また、共産党の公表した資料には、トヨタグループの名前がないが、以前に本紙で報道したとおり、トヨタ関連の部品会社で偽装請負で派遣されていた労働者に直接雇用の道が開けたが、こういうことを考えると、国会で明らかになった実態はまさに氷山の一角であろう。
その証拠に、年収300万円以下の労働者数は、1507万人(2000年)から1692万人(2005年)と5年間で200万人も増えているのである。
これに対して、もっと驚くのが財界・大企業の姿勢である。
政府の経済財政諮問会議(座長:安倍首相)において、偽装請負受け入れNo.1企業、キャノンの御手洗会長(経団連会長)は、「3年経ったら正社員にしろと硬直的にすると、たちまち日本のコストは硬直的になってしまう」と述べ、「請負法制に無理がありすぎる」、「これを是非もう一度見直して欲しい」と発言していたことが明らかになった。

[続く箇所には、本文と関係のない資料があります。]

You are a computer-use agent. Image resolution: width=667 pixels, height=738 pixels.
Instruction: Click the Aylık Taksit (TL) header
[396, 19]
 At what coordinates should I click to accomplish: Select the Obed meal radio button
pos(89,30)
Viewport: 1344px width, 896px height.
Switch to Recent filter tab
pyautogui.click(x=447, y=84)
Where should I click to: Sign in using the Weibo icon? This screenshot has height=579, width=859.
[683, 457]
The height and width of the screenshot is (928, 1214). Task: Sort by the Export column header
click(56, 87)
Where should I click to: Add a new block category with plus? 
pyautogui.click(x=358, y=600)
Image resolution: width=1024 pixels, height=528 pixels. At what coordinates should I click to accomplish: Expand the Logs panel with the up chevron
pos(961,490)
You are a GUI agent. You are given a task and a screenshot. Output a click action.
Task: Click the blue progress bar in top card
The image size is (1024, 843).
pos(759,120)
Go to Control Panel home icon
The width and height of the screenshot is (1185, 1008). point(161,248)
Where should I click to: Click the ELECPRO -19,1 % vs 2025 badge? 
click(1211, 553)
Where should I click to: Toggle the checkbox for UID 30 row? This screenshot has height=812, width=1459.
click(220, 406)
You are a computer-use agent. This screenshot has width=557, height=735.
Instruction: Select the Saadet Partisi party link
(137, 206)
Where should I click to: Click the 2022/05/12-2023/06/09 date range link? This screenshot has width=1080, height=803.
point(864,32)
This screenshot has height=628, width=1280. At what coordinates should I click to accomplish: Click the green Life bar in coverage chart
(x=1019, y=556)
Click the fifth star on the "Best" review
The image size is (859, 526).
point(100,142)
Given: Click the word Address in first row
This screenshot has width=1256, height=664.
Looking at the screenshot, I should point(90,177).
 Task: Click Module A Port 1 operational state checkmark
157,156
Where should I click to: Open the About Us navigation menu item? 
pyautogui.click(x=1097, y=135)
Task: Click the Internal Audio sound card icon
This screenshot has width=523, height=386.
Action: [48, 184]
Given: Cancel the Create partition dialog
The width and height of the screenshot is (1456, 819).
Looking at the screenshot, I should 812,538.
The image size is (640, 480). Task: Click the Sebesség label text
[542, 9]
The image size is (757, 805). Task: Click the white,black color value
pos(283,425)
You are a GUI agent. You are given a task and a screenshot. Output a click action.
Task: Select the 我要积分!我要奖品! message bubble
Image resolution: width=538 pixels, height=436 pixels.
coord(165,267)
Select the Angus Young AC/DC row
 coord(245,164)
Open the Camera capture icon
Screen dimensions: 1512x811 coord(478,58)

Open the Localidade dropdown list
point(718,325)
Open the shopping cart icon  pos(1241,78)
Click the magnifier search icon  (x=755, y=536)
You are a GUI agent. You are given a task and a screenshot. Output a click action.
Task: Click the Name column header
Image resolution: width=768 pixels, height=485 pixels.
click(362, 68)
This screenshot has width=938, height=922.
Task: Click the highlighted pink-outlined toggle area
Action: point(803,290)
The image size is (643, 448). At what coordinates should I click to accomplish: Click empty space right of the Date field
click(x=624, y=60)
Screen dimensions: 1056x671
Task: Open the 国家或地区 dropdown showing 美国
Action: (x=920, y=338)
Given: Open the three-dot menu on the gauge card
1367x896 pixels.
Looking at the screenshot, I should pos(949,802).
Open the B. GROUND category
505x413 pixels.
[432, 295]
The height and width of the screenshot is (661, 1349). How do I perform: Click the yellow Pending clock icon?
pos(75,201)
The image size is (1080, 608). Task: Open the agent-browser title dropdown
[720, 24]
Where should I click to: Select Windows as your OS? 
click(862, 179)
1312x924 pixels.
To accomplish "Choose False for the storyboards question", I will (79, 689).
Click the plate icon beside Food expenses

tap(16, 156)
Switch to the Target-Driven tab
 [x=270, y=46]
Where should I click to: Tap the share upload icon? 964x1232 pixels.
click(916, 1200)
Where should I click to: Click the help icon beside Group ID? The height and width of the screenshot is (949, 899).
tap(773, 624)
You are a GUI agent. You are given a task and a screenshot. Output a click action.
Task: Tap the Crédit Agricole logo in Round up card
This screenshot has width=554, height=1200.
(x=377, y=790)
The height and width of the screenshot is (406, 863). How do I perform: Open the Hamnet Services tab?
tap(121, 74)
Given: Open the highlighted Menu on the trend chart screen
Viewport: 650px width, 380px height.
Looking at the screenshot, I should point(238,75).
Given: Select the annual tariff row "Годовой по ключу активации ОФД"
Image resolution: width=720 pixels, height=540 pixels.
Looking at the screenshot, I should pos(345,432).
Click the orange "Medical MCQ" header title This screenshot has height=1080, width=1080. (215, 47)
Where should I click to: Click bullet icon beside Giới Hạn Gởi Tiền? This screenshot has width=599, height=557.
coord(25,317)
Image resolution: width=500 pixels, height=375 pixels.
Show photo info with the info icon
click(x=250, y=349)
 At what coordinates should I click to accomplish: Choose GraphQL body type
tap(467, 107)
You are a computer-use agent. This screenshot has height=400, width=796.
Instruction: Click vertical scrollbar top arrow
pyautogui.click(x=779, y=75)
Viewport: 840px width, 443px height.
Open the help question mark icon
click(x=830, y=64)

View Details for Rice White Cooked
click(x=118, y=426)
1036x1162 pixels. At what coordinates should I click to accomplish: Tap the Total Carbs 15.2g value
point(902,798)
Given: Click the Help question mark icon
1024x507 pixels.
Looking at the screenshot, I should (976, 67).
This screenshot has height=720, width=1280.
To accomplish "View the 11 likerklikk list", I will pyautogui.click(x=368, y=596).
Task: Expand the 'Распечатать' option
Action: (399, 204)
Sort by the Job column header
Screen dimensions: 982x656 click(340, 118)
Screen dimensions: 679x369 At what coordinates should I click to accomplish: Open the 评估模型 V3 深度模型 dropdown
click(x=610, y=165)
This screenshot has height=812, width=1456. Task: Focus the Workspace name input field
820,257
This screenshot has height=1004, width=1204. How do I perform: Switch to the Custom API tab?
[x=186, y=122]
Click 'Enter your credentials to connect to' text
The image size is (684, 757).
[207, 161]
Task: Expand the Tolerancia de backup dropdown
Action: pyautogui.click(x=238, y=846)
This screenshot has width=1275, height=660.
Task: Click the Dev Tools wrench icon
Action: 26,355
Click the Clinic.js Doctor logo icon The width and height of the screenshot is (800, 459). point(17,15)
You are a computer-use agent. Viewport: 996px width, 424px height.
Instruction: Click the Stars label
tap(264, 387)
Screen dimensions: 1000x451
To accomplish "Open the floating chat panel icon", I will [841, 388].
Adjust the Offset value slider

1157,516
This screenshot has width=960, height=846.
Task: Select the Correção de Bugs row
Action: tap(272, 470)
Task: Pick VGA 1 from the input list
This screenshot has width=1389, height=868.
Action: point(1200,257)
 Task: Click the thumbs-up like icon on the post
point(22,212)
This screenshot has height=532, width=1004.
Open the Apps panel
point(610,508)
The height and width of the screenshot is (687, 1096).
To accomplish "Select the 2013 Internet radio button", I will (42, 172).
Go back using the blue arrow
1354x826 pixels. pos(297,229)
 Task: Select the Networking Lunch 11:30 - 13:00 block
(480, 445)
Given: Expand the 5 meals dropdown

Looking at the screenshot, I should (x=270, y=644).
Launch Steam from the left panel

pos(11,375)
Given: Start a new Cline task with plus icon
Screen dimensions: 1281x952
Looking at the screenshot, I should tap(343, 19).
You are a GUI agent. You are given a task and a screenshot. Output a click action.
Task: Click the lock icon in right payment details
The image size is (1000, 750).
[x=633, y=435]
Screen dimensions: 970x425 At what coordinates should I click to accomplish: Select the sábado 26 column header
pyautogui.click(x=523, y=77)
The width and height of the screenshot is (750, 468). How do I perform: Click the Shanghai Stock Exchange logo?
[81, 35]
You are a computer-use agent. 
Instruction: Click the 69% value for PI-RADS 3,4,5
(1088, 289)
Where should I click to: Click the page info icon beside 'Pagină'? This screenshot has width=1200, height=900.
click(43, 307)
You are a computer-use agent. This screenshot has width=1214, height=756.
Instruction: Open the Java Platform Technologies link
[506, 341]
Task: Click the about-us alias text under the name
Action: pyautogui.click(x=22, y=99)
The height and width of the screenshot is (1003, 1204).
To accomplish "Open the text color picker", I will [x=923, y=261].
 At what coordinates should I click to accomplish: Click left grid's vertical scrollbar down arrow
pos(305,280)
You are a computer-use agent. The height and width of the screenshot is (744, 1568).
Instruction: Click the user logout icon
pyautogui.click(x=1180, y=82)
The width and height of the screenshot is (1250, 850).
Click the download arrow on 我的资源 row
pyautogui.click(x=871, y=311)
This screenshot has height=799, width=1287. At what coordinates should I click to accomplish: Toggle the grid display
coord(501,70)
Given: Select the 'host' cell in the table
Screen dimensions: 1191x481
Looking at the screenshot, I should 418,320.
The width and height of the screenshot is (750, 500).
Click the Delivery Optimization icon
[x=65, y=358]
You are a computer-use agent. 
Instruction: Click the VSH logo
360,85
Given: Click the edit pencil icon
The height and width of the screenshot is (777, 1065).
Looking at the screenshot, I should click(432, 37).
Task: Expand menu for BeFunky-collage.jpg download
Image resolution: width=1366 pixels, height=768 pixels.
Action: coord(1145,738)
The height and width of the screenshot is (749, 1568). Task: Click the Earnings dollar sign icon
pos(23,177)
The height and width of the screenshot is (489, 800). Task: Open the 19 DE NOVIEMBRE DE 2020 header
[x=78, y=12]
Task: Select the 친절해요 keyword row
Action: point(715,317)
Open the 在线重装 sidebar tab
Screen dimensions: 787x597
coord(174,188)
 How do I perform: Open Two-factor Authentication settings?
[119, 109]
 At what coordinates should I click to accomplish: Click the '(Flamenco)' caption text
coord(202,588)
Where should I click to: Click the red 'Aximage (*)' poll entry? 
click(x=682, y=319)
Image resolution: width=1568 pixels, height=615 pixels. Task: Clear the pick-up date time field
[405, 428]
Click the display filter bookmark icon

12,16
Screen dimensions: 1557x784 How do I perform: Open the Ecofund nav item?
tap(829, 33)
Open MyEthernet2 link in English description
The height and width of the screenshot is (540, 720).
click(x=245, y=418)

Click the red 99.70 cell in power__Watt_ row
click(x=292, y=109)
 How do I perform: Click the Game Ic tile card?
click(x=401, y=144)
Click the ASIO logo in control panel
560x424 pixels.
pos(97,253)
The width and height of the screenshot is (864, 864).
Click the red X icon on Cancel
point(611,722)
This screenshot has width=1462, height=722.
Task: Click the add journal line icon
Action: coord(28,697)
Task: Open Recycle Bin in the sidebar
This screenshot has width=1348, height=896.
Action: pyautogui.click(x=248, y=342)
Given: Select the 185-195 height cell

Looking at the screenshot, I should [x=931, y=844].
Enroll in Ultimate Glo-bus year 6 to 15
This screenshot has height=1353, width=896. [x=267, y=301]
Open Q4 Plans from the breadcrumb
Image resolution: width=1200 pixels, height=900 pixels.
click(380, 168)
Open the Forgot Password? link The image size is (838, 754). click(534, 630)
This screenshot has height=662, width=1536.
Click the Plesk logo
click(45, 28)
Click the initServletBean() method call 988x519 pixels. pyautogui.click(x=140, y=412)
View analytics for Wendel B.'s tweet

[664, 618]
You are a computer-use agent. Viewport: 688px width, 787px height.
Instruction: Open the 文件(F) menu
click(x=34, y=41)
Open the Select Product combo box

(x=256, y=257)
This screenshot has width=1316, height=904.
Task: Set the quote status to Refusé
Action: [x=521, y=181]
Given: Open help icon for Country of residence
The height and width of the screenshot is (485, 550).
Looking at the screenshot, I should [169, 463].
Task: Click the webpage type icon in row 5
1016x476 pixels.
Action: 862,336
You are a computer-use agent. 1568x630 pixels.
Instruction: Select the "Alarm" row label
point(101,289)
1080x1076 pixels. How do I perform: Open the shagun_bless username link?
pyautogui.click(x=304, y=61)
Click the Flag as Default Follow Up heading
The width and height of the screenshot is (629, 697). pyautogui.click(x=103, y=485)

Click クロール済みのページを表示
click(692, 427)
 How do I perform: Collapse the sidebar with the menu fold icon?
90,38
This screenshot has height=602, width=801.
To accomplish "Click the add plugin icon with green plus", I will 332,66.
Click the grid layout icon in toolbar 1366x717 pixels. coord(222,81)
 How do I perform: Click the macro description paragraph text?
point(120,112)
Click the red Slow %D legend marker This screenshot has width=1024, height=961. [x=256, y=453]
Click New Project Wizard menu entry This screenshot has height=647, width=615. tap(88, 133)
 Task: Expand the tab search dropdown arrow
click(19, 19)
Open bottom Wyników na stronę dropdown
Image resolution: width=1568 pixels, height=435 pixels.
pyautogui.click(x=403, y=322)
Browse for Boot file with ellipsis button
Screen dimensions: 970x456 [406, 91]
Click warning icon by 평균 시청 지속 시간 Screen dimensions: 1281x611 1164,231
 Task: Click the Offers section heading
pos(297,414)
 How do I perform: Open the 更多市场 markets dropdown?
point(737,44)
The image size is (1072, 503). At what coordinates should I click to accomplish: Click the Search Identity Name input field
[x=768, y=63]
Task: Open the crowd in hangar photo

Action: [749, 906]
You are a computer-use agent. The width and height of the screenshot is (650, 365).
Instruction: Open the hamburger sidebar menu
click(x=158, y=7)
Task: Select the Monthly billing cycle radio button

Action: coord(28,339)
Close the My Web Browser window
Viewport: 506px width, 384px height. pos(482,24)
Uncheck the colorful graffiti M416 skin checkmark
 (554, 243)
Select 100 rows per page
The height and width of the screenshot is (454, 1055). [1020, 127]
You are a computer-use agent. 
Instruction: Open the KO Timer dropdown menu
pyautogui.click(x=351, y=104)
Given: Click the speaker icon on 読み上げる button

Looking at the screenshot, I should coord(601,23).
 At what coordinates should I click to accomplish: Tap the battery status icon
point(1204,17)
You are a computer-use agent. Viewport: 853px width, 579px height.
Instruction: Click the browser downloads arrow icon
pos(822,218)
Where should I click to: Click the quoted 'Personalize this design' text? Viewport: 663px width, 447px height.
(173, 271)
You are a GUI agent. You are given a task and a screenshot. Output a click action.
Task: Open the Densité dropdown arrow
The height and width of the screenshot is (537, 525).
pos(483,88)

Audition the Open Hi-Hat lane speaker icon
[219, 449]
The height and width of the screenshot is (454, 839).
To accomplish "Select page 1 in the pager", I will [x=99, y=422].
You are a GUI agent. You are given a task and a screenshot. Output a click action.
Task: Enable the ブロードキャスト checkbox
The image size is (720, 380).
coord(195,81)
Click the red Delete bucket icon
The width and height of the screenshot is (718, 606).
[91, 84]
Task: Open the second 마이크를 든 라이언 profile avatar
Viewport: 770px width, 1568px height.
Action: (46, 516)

以前にも述べたように、派遣社員を1年以上続けると企業に直接雇用の義務が生じるとの規制があるが、財界や大企業の要望によって、この規制も来年3月からは3年以上に延長された。御手洗氏が「もう一度見直して欲しい」といっているのは、この期限を無期限にしたり、偽装請負そのものを「適法」なものにせよという要求である。
このように、ワーキングプアと呼ばれるような労働者を生み出してきたのは、財界・大企業である。そして、大企業に現在の法律をきちんと守らせることによって、何10万人ものワーキングプアを救うことができるのである。ましてや、派遣、請負に対する規制をちょっと強化するだけで、今日本で問題になっている所得格差をかなり是正できることは間違いない。
格差社会にセイフティネットを作るのが政府の目標であるのなら、真っ先にこういった偽装請負を受け入れている企業に対して、強力な行政指導を行うべきであろう。